Detailed job descriptions enabling assessment of night-shift work and early-morning shifts were collected only for jobs lasting 2 years or more, in order to decrease interview burden, since some subjects reported up to 12 jobs. However, jobs lasting under 2 years represented less than 4% of overall work years, on average.[41] Imputation was applied to a low percentage of jobs, and results were similar to those from complete-case analyses.

Epigenetic studies on prostate cancer have found positive associations between some polymorphisms of genes involved in circadian rhythm[42–49] or the aggregate variation in circadian genes[48] and prostate cancer. We could not evaluate this aspect of the relationship in our study.

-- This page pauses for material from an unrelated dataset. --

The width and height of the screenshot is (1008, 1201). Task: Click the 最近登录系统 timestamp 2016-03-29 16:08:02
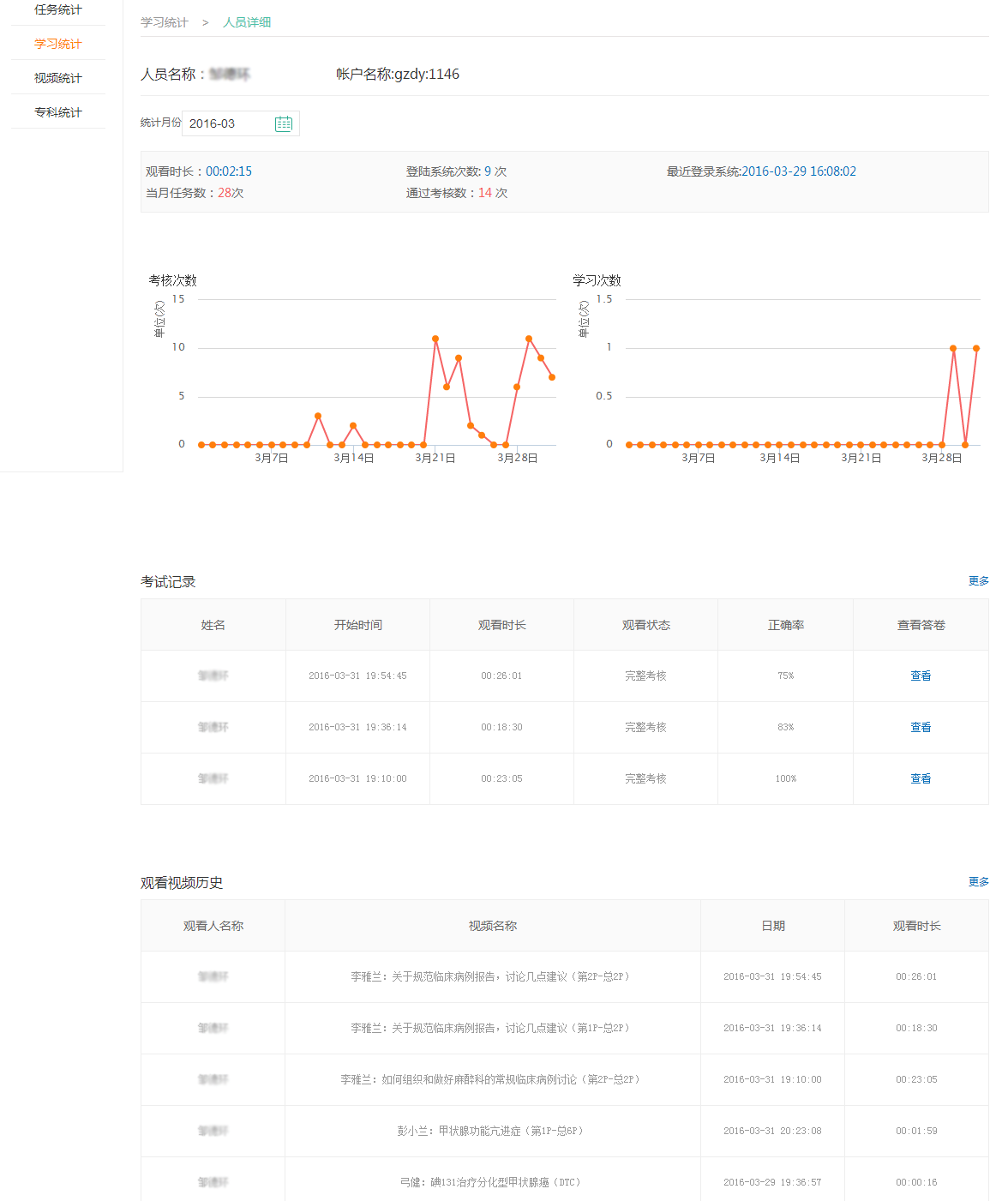click(798, 171)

Several study strengths reinforce the robustness of our findings. The present study is one of a very few, and the largest based on the number of cases (to our knowledge), to have applied an exact definition of night-shift work involving circadian disruption based on work hours following IARC's recommendation.[7] We were able to investigate night-shift work through several dimensions. The possibility of residual confounding cannot be totally excluded, although very few risk factors for this cancer, including occupational risk factors, have been clearly established.[50] The wide range of occupations covered here may reduce the likelihood of strong confounding by a commonly shared factor, occupational or other, as compared with that in a specific occupation or industry. Finally, information on screening enabled us to evaluate the role of undiagnosed prostate cancers among controls in our findings.

In conclusion, results from this study lend no support for a major role of night-shift work or early-morning shifts in prostate cancer development.